I've been trying to express to my friend some reasons why I think this method is a bit flawed, using the following example:
| True value | Forecaster 1 | Forecaster 2 | |:-------------|---------------:|:---------------:| | 5 | 6 | 51 | | 10 | 9 | 99 | | 20 | 21 | 201 |
Forecaster 1’s estimates are ±1 from the true value, while Forecaster 2’s estimates are ±1 from (true value × 100). The Pearson correlation between Forecaster 1 and the truth is .9897, while the Pearson correlation between Forecaster 2 and the truth is > .9999. Recall that according to my friend's method we're selecting the Forecaster who has the highest Pearson correlation with the truth. Thus in this example Forecaster 2 would be selected, even though Forecaster 2’s forecasts are wildly variable and inaccurate relative to Forecaster 1’s.
Yes it does disclose a problem although your friend may have a different scientific question in mind (although it is hard to guess what that might be). Forecaster 3 who guesses 105, 110, 120 does even better I think you will find.
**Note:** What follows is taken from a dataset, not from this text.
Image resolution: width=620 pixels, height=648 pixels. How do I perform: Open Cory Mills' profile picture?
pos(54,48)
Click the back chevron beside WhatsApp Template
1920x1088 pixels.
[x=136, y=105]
There are a host of options. In the medical field an influential paper for the case where you are comparing two measurements is by Bland and Altman available here entitled "Statistical methods for measuring agreement between two methods of clinical measurement". In the thirty years since publication it has been cited more than 38000 times according to Google.
You might also want to look at mean squared error https://en.wikipedia.org/wiki/Mean_squared_error
As far as I can see, the issue here is similar to the issue of consistency vs. agreement in the context of interrater reliability. Consider your true value as ratings offered by one rater (who happens to be very good...) and the forecasters as providing their own ratings.
Raters are consistent if, e.g., those people who are rated as higher than average by one rater are also rated similarly higher than average by another rater. Consistency can be assessed with correlations.
Raters are in agreement if the mean of one rater's set of ratings are similar to the mean of another rater's set of ratings. Agreement can be assessed with tests of differences between means.
Consistency and agreement are orthogonal. Two raters can be consistent, but not in agreement,
|Rater 1|Rater 2| Subject 1| 1 | 10 | Subject 2| 2 | 20 | Subject 3| 3 | 30 | Subject 4| 4 | 40 | Subject 5| 5 | 50 | Mean| 3 | 30 | r = 1
and in agreement but not (really) consistent,
|Rater 1|Rater 2| Subject 1| 1 | 1 | Subject 2| 2 | 5 | Subject 3| 3 | 4 | Subject 4| 4 | 2 | Subject 5| 5 | 3 | Mean| 3 | 3 | r = .1
or both, or neither (you can imagine those numbers for yourself).
Ideally, you want both consistency and agreement to be high. Both of these can be assessed using the intraclass correlation coefficient
Unless I'm missing something obvious, you could do something similar here between your true values and your forecasts.